■ 目的
以下の行をすべて、一字一句変えずに書き写してください。

■ 提供項目
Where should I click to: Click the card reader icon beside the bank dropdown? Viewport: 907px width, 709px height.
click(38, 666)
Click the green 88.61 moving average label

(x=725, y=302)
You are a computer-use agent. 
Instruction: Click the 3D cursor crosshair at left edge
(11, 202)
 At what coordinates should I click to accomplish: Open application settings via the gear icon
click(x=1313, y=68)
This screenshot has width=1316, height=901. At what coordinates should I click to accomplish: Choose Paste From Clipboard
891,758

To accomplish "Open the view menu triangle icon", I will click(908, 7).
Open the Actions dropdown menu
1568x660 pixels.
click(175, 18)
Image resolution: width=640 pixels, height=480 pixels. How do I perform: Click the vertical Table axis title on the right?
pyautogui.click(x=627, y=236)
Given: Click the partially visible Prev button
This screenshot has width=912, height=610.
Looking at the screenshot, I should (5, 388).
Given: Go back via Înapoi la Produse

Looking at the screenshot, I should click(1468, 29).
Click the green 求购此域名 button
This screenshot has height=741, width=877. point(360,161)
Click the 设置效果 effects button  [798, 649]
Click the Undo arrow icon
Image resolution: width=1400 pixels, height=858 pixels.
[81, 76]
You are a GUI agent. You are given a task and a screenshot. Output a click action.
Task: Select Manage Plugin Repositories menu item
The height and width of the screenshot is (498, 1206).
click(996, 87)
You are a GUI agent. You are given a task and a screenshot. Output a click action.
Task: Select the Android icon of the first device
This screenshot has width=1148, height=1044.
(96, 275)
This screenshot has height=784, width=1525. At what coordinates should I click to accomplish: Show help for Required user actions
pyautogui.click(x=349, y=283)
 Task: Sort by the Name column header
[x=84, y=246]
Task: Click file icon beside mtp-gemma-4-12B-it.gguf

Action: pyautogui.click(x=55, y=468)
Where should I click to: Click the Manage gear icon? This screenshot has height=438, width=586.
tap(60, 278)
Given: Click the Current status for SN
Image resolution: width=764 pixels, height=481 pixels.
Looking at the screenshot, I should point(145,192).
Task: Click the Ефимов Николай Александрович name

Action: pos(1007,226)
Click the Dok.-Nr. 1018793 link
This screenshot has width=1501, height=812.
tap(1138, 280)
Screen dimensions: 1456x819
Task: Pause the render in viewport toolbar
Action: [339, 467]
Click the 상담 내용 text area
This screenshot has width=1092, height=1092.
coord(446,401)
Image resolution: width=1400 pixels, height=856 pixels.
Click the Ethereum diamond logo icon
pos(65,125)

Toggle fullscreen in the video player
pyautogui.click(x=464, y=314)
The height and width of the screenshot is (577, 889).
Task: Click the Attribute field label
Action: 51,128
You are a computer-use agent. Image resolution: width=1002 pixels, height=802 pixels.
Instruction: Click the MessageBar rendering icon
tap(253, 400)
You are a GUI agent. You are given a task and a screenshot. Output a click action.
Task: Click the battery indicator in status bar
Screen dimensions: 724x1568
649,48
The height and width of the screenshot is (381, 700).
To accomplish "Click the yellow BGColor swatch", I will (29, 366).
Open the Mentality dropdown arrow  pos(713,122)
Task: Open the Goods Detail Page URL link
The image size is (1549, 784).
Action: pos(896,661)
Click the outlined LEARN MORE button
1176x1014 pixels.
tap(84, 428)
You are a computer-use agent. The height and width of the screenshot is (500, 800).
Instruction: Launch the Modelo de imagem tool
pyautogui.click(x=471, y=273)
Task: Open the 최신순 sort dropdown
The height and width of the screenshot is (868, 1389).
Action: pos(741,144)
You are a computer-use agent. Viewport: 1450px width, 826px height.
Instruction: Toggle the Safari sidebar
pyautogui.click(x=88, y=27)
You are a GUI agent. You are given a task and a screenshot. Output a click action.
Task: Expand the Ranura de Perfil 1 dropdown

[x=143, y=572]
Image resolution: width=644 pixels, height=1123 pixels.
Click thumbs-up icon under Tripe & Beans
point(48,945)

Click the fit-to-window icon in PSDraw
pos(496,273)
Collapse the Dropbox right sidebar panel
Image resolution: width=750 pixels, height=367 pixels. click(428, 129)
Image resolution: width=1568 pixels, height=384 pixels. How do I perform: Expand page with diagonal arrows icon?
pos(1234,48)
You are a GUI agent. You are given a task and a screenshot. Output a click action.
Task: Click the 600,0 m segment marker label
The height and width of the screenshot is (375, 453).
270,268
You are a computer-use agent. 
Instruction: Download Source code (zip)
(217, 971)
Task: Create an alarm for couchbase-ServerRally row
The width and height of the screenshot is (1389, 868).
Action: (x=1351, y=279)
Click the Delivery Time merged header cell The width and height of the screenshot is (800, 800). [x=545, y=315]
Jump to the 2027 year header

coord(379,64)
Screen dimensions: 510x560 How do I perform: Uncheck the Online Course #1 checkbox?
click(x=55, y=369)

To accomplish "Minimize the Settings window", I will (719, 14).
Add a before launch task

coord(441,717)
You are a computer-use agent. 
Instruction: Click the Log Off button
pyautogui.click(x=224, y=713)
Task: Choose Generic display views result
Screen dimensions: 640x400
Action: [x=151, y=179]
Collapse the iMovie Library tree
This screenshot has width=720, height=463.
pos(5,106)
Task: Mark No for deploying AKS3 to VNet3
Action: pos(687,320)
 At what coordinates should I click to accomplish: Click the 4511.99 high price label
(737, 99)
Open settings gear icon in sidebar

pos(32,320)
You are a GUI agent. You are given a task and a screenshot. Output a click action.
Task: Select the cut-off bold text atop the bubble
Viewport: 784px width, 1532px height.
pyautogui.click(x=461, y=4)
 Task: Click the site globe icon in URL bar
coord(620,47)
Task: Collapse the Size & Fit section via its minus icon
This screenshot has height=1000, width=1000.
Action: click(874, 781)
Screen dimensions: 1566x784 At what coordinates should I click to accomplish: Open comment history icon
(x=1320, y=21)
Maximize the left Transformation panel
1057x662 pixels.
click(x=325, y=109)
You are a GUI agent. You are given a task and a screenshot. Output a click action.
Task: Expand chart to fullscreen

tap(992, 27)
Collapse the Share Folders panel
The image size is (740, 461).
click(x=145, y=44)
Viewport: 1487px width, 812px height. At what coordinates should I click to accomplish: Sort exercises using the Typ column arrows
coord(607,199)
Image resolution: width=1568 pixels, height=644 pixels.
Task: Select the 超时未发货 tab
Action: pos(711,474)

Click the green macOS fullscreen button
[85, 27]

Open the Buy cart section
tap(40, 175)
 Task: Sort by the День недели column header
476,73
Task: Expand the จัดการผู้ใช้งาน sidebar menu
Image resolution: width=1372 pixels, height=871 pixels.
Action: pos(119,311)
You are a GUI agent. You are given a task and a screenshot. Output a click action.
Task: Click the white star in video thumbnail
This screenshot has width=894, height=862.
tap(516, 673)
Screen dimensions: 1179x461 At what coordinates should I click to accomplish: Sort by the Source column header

■ 作業結果
Where should I click to: Click the card reader icon beside the bank dropdown? Viewport: 907px width, 709px height.
click(38, 666)
Click the green 88.61 moving average label

(x=725, y=302)
You are a computer-use agent. 
Instruction: Click the 3D cursor crosshair at left edge
(11, 202)
 At what coordinates should I click to accomplish: Open application settings via the gear icon
click(x=1313, y=68)
This screenshot has width=1316, height=901. At what coordinates should I click to accomplish: Choose Paste From Clipboard
891,758

To accomplish "Open the view menu triangle icon", I will click(908, 7).
Open the Actions dropdown menu
1568x660 pixels.
click(175, 18)
Image resolution: width=640 pixels, height=480 pixels. How do I perform: Click the vertical Table axis title on the right?
pyautogui.click(x=627, y=236)
Given: Click the partially visible Prev button
This screenshot has width=912, height=610.
Looking at the screenshot, I should (5, 388).
Given: Go back via Înapoi la Produse

Looking at the screenshot, I should click(1468, 29).
Click the green 求购此域名 button
This screenshot has height=741, width=877. point(360,161)
Click the 设置效果 effects button  [798, 649]
Click the Undo arrow icon
Image resolution: width=1400 pixels, height=858 pixels.
[81, 76]
You are a GUI agent. You are given a task and a screenshot. Output a click action.
Task: Select Manage Plugin Repositories menu item
The height and width of the screenshot is (498, 1206).
click(996, 87)
You are a GUI agent. You are given a task and a screenshot. Output a click action.
Task: Select the Android icon of the first device
This screenshot has width=1148, height=1044.
(96, 275)
This screenshot has height=784, width=1525. At what coordinates should I click to accomplish: Show help for Required user actions
pyautogui.click(x=349, y=283)
 Task: Sort by the Name column header
[x=84, y=246]
Task: Click file icon beside mtp-gemma-4-12B-it.gguf

Action: pyautogui.click(x=55, y=468)
Where should I click to: Click the Manage gear icon? This screenshot has height=438, width=586.
tap(60, 278)
Given: Click the Current status for SN
Image resolution: width=764 pixels, height=481 pixels.
Looking at the screenshot, I should point(145,192).
Task: Click the Ефимов Николай Александрович name

Action: pos(1007,226)
Click the Dok.-Nr. 1018793 link
This screenshot has width=1501, height=812.
tap(1138, 280)
Screen dimensions: 1456x819
Task: Pause the render in viewport toolbar
Action: [339, 467]
Click the 상담 내용 text area
This screenshot has width=1092, height=1092.
coord(446,401)
Image resolution: width=1400 pixels, height=856 pixels.
Click the Ethereum diamond logo icon
pos(65,125)

Toggle fullscreen in the video player
pyautogui.click(x=464, y=314)
The height and width of the screenshot is (577, 889).
Task: Click the Attribute field label
Action: 51,128
You are a computer-use agent. Image resolution: width=1002 pixels, height=802 pixels.
Instruction: Click the MessageBar rendering icon
tap(253, 400)
You are a GUI agent. You are given a task and a screenshot. Output a click action.
Task: Click the battery indicator in status bar
Screen dimensions: 724x1568
649,48
The height and width of the screenshot is (381, 700).
To accomplish "Click the yellow BGColor swatch", I will (29, 366).
Open the Mentality dropdown arrow  pos(713,122)
Task: Open the Goods Detail Page URL link
The image size is (1549, 784).
Action: pos(896,661)
Click the outlined LEARN MORE button
1176x1014 pixels.
tap(84, 428)
You are a computer-use agent. The height and width of the screenshot is (500, 800).
Instruction: Launch the Modelo de imagem tool
pyautogui.click(x=471, y=273)
Task: Open the 최신순 sort dropdown
The height and width of the screenshot is (868, 1389).
Action: pos(741,144)
You are a computer-use agent. Viewport: 1450px width, 826px height.
Instruction: Toggle the Safari sidebar
pyautogui.click(x=88, y=27)
You are a GUI agent. You are given a task and a screenshot. Output a click action.
Task: Expand the Ranura de Perfil 1 dropdown

[x=143, y=572]
Image resolution: width=644 pixels, height=1123 pixels.
Click thumbs-up icon under Tripe & Beans
point(48,945)

Click the fit-to-window icon in PSDraw
pos(496,273)
Collapse the Dropbox right sidebar panel
Image resolution: width=750 pixels, height=367 pixels. click(428, 129)
Image resolution: width=1568 pixels, height=384 pixels. How do I perform: Expand page with diagonal arrows icon?
pos(1234,48)
You are a GUI agent. You are given a task and a screenshot. Output a click action.
Task: Click the 600,0 m segment marker label
The height and width of the screenshot is (375, 453).
270,268
You are a computer-use agent. 
Instruction: Download Source code (zip)
(217, 971)
Task: Create an alarm for couchbase-ServerRally row
The width and height of the screenshot is (1389, 868).
Action: (x=1351, y=279)
Click the Delivery Time merged header cell The width and height of the screenshot is (800, 800). [x=545, y=315]
Jump to the 2027 year header

coord(379,64)
Screen dimensions: 510x560 How do I perform: Uncheck the Online Course #1 checkbox?
click(x=55, y=369)

To accomplish "Minimize the Settings window", I will (719, 14).
Add a before launch task

coord(441,717)
You are a computer-use agent. 
Instruction: Click the Log Off button
pyautogui.click(x=224, y=713)
Task: Choose Generic display views result
Screen dimensions: 640x400
Action: [x=151, y=179]
Collapse the iMovie Library tree
This screenshot has width=720, height=463.
pos(5,106)
Task: Mark No for deploying AKS3 to VNet3
Action: pos(687,320)
 At what coordinates should I click to accomplish: Click the 4511.99 high price label
(737, 99)
Open settings gear icon in sidebar

pos(32,320)
You are a GUI agent. You are given a task and a screenshot. Output a click action.
Task: Select the cut-off bold text atop the bubble
Viewport: 784px width, 1532px height.
pyautogui.click(x=461, y=4)
 Task: Click the site globe icon in URL bar
coord(620,47)
Task: Collapse the Size & Fit section via its minus icon
This screenshot has height=1000, width=1000.
Action: click(874, 781)
Screen dimensions: 1566x784 At what coordinates should I click to accomplish: Open comment history icon
(x=1320, y=21)
Maximize the left Transformation panel
1057x662 pixels.
click(x=325, y=109)
You are a GUI agent. You are given a task and a screenshot. Output a click action.
Task: Expand chart to fullscreen

tap(992, 27)
Collapse the Share Folders panel
The image size is (740, 461).
click(x=145, y=44)
Viewport: 1487px width, 812px height. At what coordinates should I click to accomplish: Sort exercises using the Typ column arrows
coord(607,199)
Image resolution: width=1568 pixels, height=644 pixels.
Task: Select the 超时未发货 tab
Action: pos(711,474)

Click the green macOS fullscreen button
[85, 27]

Open the Buy cart section
tap(40, 175)
 Task: Sort by the День недели column header
476,73
Task: Expand the จัดการผู้ใช้งาน sidebar menu
Image resolution: width=1372 pixels, height=871 pixels.
Action: pos(119,311)
You are a GUI agent. You are given a task and a screenshot. Output a click action.
Task: Click the white star in video thumbnail
This screenshot has width=894, height=862.
tap(516, 673)
Screen dimensions: 1179x461 At what coordinates should I click to accomplish: Sort by the Source column header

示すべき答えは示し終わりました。